SELECTED TEXT:
◆ ◆ ◆ ◆ ◆

Born in Alabama, Eddie Kirkland headed to Detroit in 1943. There he hooked up with John Lee Hooker five years later, recording with him for several firms as well as under his own name for RPM in 1952, King in 1953, and Fortune in 1959. In 1961-62 he cut his first album for Tru-Sound Records. Leaving Detroit for Macon, GA, in 1962, Kirkland signed on with Otis Redding as a sideman and show opener not long thereafter. By the dawn of the 1970’s, Kirkland cut two albums for Trix label; Front And Center and The Devil And Other Blues Demons (issued together as The Complete Trix Recordings on the 32 Blues label).

A self-taught player, Big Chief Ellis performed at house parties and dances during the 1920’s. He traveled extensively for several years, working mostly in non-musical jobs. After a three-year army stint from 1939 – 1942, Ellis settled in New York. He started recording for Lenox in 1945, and also did sessions for Sittin’ In and Capitol in the 1940’s and 50’s, playing with Sonny Terry and Brownie McGhee for Capitol. Though Ellis reduced his performance schedule after moving from New York to Washington D.C., his career got a final boost in the early 1970’s. He recorded for Trix and appeared at several folk and blues festivals until his death in 1977. His self-titled Trix album features John Cephas, Tarheel Slim, and Brownie McGhee. He also backed Tarheel Slim on his Trix album.

While still in North Carolina during the early 1940’s, Tarheel Slim worked with several gospel groups. He broke away with Thurman Ruth and in 1949 formed their own group, the Jubilators. During a single day in New York in 1950, they recorded for four labels under four different names, One of those labels was Apollo, who convinced them to go secular. That’s basically how the Larks, one of the seminal early R&B vocal groups, came to be. He cut two sessions of his own for the firm in 1952 under the name of Allen Bunn. As Alden Bunn, he encored on Bobby Robinson’s Red Robin logo the next year. He also sang with another R&B vocal group, the Wheels and the Lovers. As Tarheel Slim he made his debut in 1958 with his wife, Little Ann, in a duet format for Robinson’s Fire imprint. He cut a pair of rockabilly raveups of his own, “Wilcat Tamer” and “No. 9 Train.” After a few years off the scene, Tarheel Slim made a bit of a comeback during the early 1970’s, with an album for Trix, his last recording. He died in 1977. Lowry wrote that “Tarheel Slim was one of the finest voices to appear appear in the blues and R&B world, as this collection will solidly demonstrate. …Slim was a consummate artist and a great gentleman: this recording gives the world at-large at least a partial glimpse of his talent.”

Guitar Shorty
Guitar Shorty, photo by Kip Lornell.

◆ ◆ ◆ ◆ ◆

According to the blues musician profiles, in what year did Big Chief Ellis start recording for Lenox? The listing has nothing to do with the blues musician profiles.

DATA LISTING:
◆ ◆ ◆ ◆ ◆

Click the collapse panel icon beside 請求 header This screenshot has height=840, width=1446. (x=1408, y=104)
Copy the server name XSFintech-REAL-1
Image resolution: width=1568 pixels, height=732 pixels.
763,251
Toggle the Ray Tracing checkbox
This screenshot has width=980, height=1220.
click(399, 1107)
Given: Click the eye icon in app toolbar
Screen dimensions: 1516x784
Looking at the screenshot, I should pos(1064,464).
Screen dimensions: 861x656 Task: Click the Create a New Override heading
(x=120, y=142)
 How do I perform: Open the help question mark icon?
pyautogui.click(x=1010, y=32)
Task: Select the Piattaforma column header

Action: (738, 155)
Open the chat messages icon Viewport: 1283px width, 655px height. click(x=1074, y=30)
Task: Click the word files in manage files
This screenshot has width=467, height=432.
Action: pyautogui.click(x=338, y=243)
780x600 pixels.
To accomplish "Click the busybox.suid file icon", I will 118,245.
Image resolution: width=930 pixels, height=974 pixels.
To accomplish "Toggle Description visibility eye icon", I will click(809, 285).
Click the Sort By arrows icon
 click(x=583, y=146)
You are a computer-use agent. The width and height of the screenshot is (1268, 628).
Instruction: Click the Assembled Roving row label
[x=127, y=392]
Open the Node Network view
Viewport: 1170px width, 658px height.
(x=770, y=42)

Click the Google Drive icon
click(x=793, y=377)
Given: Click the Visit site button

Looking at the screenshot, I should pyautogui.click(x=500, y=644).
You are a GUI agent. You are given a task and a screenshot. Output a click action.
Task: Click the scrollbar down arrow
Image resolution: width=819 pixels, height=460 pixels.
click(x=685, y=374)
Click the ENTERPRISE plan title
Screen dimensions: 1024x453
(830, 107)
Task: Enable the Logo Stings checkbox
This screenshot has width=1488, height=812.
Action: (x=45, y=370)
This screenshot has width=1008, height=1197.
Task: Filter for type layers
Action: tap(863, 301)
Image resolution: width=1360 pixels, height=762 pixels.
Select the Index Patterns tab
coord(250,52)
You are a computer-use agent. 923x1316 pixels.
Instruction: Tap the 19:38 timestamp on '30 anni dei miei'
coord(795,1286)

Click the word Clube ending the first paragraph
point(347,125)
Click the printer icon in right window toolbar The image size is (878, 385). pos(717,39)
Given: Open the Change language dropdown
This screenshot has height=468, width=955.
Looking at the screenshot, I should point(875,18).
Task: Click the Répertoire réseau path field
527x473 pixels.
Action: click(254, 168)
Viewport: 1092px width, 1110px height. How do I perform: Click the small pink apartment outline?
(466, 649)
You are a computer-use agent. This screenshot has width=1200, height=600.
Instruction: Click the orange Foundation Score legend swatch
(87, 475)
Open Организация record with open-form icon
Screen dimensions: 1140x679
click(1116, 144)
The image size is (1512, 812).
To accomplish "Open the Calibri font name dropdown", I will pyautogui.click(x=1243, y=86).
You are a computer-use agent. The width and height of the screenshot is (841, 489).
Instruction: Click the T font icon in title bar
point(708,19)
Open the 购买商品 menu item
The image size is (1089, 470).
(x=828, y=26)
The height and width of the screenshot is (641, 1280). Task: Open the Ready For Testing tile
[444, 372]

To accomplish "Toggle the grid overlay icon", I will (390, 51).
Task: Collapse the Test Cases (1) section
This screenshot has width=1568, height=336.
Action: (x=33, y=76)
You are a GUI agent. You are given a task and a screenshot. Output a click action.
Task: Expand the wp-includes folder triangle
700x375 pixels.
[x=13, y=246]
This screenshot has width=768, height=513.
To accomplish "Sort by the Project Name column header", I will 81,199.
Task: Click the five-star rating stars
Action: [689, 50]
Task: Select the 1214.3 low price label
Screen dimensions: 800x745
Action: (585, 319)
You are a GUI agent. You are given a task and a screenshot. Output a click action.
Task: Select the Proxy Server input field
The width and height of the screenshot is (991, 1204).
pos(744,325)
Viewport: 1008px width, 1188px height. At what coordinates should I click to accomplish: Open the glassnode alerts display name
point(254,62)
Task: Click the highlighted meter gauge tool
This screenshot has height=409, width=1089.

◆ ◆ ◆ ◆ ◆

THE ANSWER: 1945